[Exercise prompt]:
Gather the lines from the material that contain "pixel".

[Exercise data]:
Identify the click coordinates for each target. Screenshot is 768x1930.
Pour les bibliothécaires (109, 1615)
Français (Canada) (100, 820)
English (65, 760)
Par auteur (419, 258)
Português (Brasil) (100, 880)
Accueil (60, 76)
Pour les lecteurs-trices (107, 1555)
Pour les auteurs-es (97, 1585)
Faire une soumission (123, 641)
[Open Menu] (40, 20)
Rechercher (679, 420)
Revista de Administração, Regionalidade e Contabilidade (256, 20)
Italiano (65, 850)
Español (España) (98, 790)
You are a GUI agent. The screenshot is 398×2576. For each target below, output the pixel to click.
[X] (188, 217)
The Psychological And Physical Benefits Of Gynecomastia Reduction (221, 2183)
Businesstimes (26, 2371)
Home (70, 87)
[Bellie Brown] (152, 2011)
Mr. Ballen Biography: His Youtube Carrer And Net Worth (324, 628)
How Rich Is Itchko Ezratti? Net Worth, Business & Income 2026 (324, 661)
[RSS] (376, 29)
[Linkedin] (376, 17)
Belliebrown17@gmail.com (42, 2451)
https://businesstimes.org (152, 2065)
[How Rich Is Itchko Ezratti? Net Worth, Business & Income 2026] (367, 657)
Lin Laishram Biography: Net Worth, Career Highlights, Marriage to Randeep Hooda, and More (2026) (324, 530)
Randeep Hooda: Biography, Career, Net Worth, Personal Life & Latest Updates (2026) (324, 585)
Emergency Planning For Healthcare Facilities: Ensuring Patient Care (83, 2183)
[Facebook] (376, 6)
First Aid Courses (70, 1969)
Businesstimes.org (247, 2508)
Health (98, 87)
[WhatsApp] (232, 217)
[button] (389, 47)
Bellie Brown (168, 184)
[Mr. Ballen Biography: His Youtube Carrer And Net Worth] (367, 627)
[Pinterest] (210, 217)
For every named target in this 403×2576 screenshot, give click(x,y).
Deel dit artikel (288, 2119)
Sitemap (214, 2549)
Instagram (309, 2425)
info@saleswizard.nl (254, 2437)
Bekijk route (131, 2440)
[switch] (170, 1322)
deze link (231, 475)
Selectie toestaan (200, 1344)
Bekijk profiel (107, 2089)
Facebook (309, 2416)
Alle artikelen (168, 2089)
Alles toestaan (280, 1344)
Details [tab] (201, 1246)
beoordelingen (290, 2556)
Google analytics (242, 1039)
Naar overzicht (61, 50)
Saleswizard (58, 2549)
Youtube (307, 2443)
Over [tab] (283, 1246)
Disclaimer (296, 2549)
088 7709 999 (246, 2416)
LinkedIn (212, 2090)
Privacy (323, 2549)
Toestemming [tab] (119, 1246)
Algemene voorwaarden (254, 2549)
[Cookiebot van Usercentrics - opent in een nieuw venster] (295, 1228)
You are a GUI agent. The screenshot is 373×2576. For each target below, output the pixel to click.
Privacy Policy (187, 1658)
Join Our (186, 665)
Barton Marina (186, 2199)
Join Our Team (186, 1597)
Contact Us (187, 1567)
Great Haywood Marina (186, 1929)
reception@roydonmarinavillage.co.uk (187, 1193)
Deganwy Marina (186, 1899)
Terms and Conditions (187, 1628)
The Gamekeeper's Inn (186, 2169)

[Answer to this task]:
You are a GUI agent. The screenshot is 398×2576. For each target below, output the pixel to click.
You are a GUI agent. The screenshot is 373×2576. For each target below, output the pixel to click.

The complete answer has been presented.